Sherri, that's a great question. Unfortunately, doesn't have a simple answer. I think it varies a lot by end market. I think in consumer and automotive, our customers are pretty good about giving us longer-term forecasts, and so we have a feel for where they're going to go. I think if you look in the data markets, there has been obviously some weakness in some of those sectors. But things like the tablet market and the data storage market appear strong, and we've been talking to companies there about now having appropriate capacity in place to support them. I think the industrial market is pretty stable. And anyway, it doesn't have the same kind of volatility that you see in some of those end segments. I think if you look at the mobile market, clearly the mid-range has been hammered by a couple of major companies they're really struggling. But I think the companies that have been emerging there in the smartphone market are very optimistic and bullish about what they're going to sell as they go into Christmas. So there's no one answer there. I think it varies a lot by end market and even within segment within those end markets. But I'd say overall, there is definitely more caution today than there was 90 days ago.
........
● AIM OF THE EXERCISE: Can you pick up the answer about demand across end markets and carry it on past its final sentence? The material that comes next is separate from the answer about end-market demand.

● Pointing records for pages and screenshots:
........
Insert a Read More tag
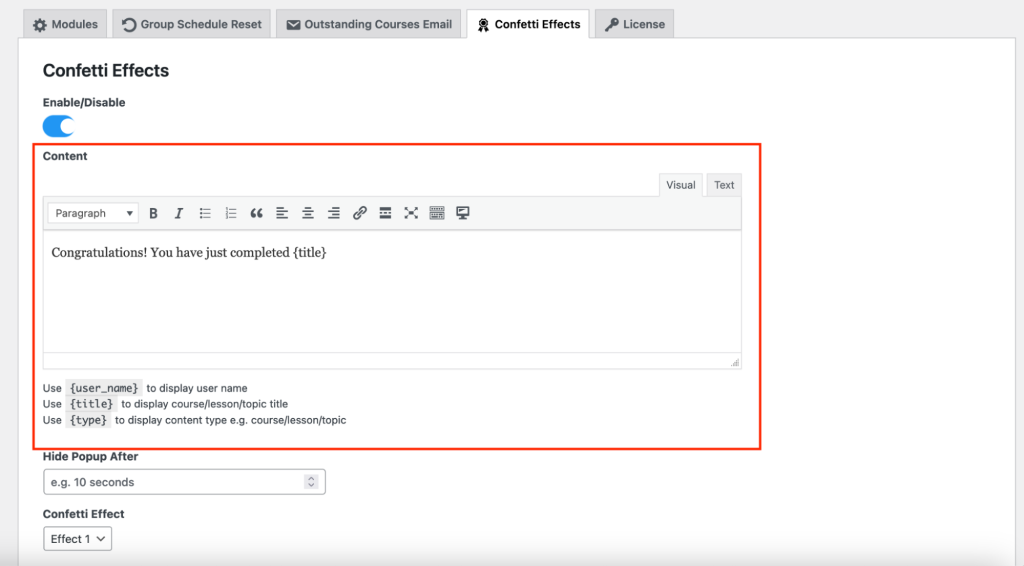 click(x=385, y=213)
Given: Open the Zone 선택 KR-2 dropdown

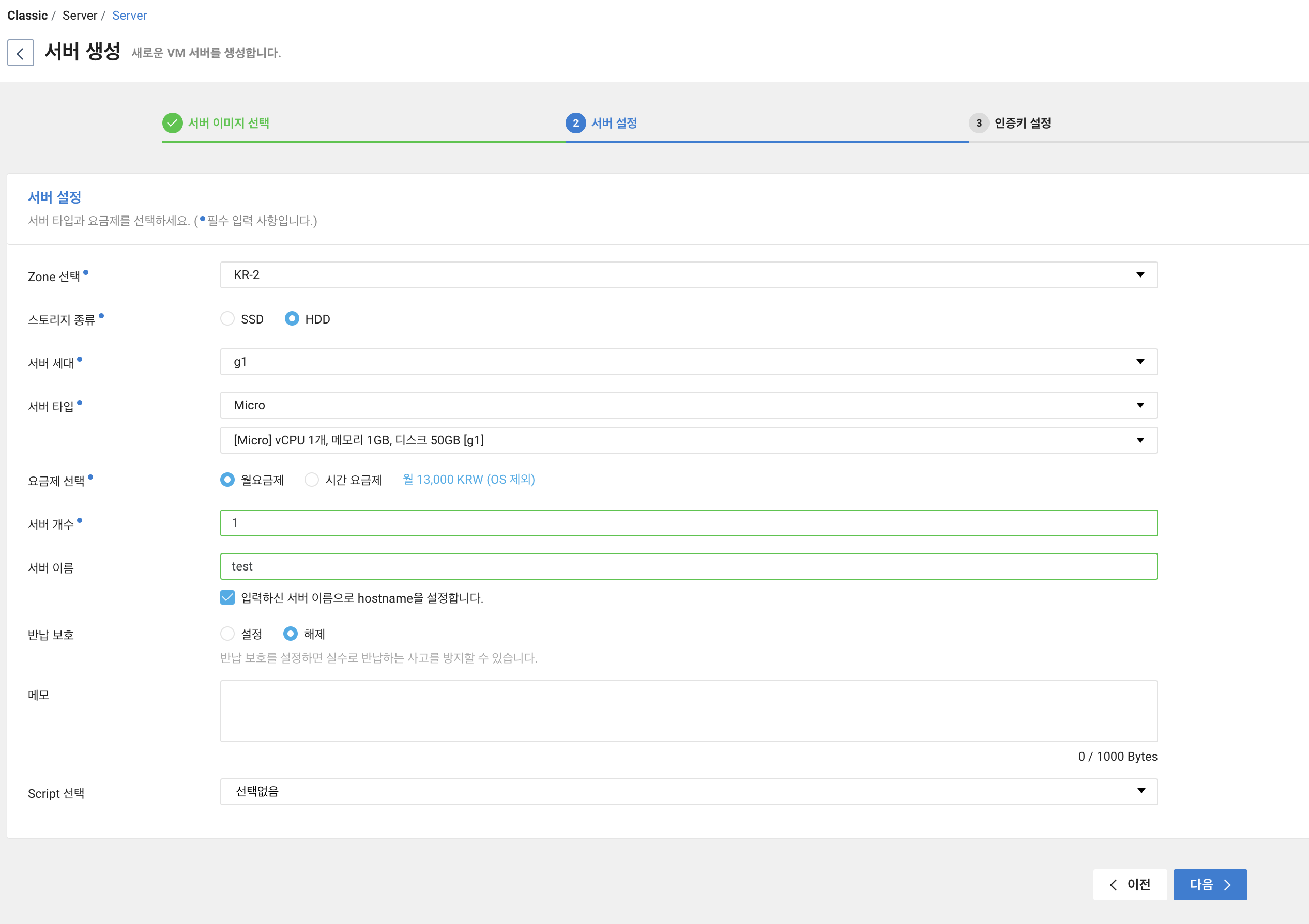Looking at the screenshot, I should pyautogui.click(x=688, y=275).
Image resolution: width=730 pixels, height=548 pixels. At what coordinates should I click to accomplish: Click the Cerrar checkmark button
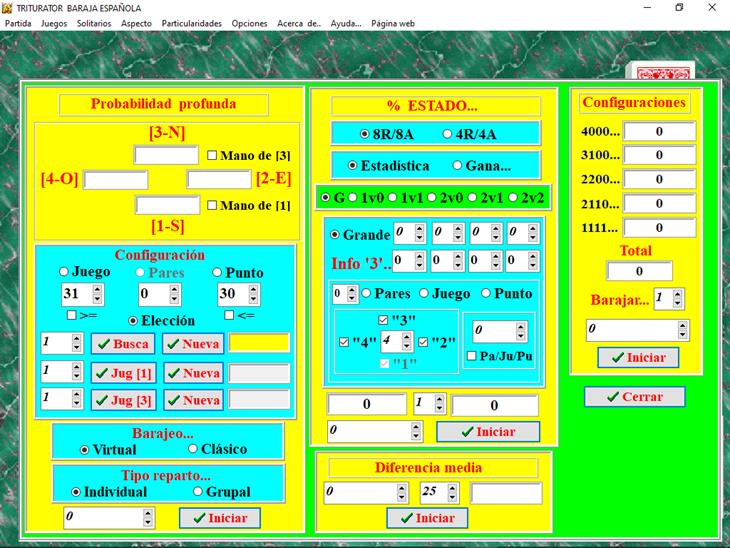point(634,397)
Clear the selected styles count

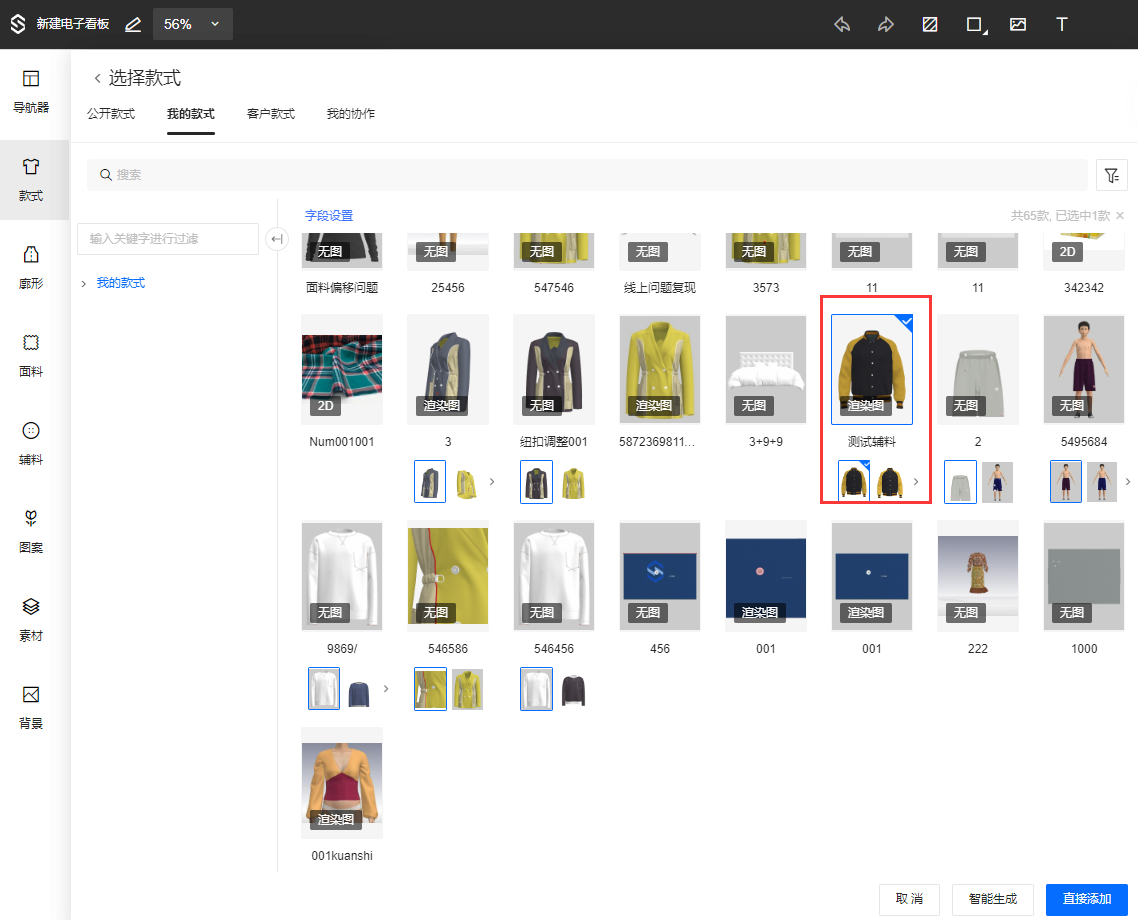click(x=1120, y=216)
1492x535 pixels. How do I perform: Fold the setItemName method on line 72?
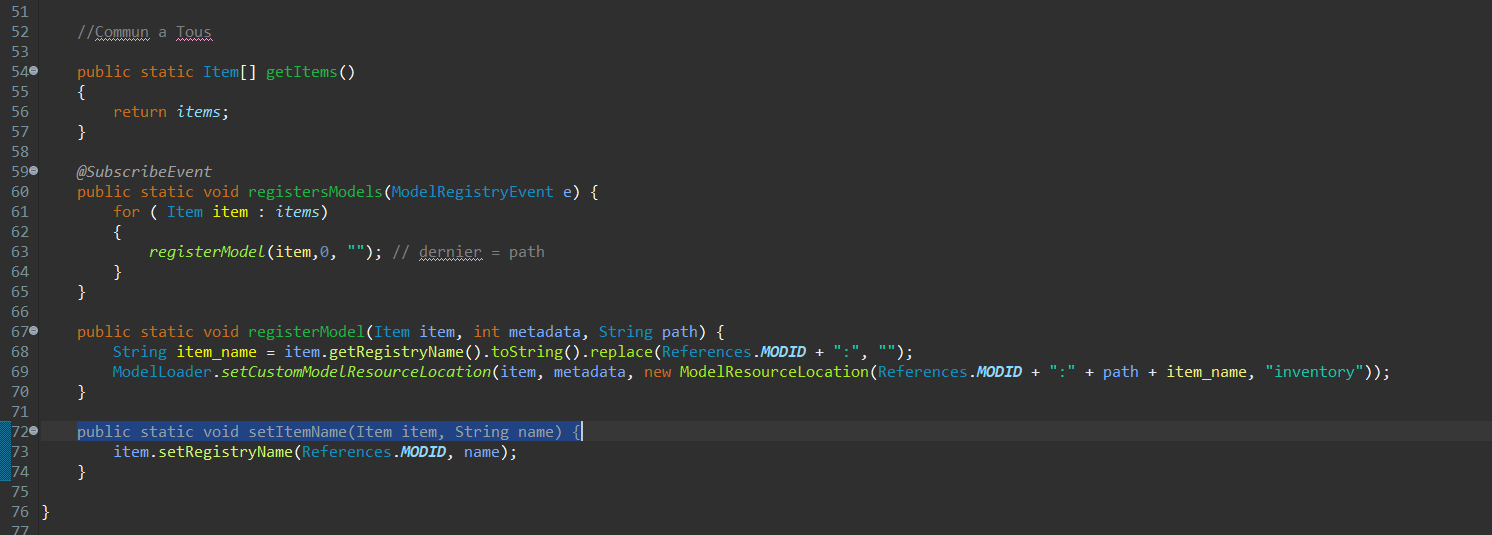coord(33,431)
........
● OUTPUT FOR THIS EXERCISE:
Sherri Scribner - Deutsche Bank AG

Okay. I guess I asked a question and it was pointed out earlier. You're guiding down for the September quarter. And you've really only seen a September quarter be down when we were going into a recession. So are your customers indicating to you that they think we're entering another economic slowdown?

Martin Slark

Well no. I think, as you quite rightly said, if you look at the normal September quarter for us, we would normally expect September to be up 4 or 5 points, and we're talking about it being down 1.5 points. And that's largely based on what we've seen in bookings in June and July. And the challenge, I think, is that we've seen a very rapid recovery over the last 2 years from the economic slowdown. And I think people are trying to determine where the end market is going. My view is, and frankly this is just based on talking to customers, talking at our distributors, looking at order patent by end market. At this point, we think we're seeing a summer pause that has driven for us a lot by a correction in automotive and in the distribution sector. But certainly, the longer term forecasts we have to customers don't predict going into recession. But frankly, given the way the media and the government works here, we can always talk ourselves into one.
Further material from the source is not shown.